I was hoping to grab one of the new Finnex planted+ 24/7 24" light for my new ADA 60F long tank.

Unfortunately Amazon.com is on a bit of a back order at the moment.

Does anyone know a LFS or even within Canada that sells the Finnex lights? or anywhere else that is not backordered that can ship to vancouver?

Thank you for the help!

Many thanks,
Jaekwong


----------



## Geoffrey (Jun 24, 2015)

Maybe I'm wrong, but I was under the impression that Finnex fixtures couldn't be sold in Canada.


----------



## kim86 (Sep 5, 2012)

I snagged one off of amazon.ca right before they were pulled. They aren't certified in canada for electrical jibber jabber, so they can't be sold here anymore. I don't know what the big deal is about the certification. I love my planted+ light. Your best bet would be shipping it to a PO box across the border and driving over.


----------



## effox (Apr 21, 2010)

kim86 said:


> I snagged one off of amazon.ca right before they were pulled. They aren't certified in canada for electrical jibber jabber, so they can't be sold here anymore. I don't know what the big deal is about the certification.
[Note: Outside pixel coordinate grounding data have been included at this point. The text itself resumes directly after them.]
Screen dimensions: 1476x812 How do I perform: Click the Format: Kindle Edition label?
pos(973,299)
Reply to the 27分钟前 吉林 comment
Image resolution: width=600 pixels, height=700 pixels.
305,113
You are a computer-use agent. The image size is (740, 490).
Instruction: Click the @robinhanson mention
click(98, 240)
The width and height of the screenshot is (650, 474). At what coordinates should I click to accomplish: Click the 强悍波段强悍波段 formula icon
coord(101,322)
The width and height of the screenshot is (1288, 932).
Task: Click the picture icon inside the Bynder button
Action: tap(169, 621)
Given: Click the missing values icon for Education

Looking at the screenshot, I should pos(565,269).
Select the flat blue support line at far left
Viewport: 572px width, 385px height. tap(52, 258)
I love my planted+ light. Your best bet would be shipping it to a PO box across the border and driving over.


I'm not sure either, but it comes down to standards, not likely a marketing ploy of sorts. Pure speculation, but it could be as simple as not stating that it should be plugged into something with a GFCI for safety reasons in the manual.

I am no expert by any means with planted tanks, and I had the wrong spectrum's, but I miss mine so freakin' much!


----------



## Unknown (Oct 17, 2015)

grabbed mine off of amazon.ca!


----------



## mysticalnet (Apr 22, 2010)

.com is cheaper even with the exchange rate comparing to .ca 

Sent from my GT-N7105 using Tapatalk


----------



## mikebike (Sep 8, 2010)

I asked the question of why UL approved devices are not CSA approved
I was told that there are different standards

On the TV new a few years ago thery were talking to people buying apliances in the US
Candian insurance companies were said to report that a fire started by a UL 
not CSA approved deviece would invalidate insurace.

I ended up getting my unlimited electricanc trades certification<G>


----------



## April (Apr 21, 2010)

That's right and if I sold lights that are not CSa approved in my shop and some was house burns down I'd
Be in big do-doo. Years ago coral ice were not Csa and some shops had them confiscated. They could sell the bulbs.. Some companies so t get Csa approval as its so costly and the Canadian market is tiny compared to USA. Canada's population is only equal to state of California. 



Sent from my iPhone using Tapatalk


----------



## 604nguyen (Oct 1, 2015)

mikebike said:


> I asked the question of why UL approved devices are not CSA approved
> I was told that there are different standards
> 
> On the TV new a few years ago thery were talking to people buying apliances in the US
> ...


UL is not approved for use here, it would have to have to be *cUL* listed. There are various recognized certification bodies, and CSA is only one of them.

Equipment for use in canada must bear one of the following certification marks/labels in the link below.

http://www.safetyauthority.ca/sites/default/files/approved_certification_marks_for_electrical_products_b-e3_071019_3_rev_05.pdf

One could always apply for field certification, but that would defeat the purpose as that would cost more than the light itself.


----------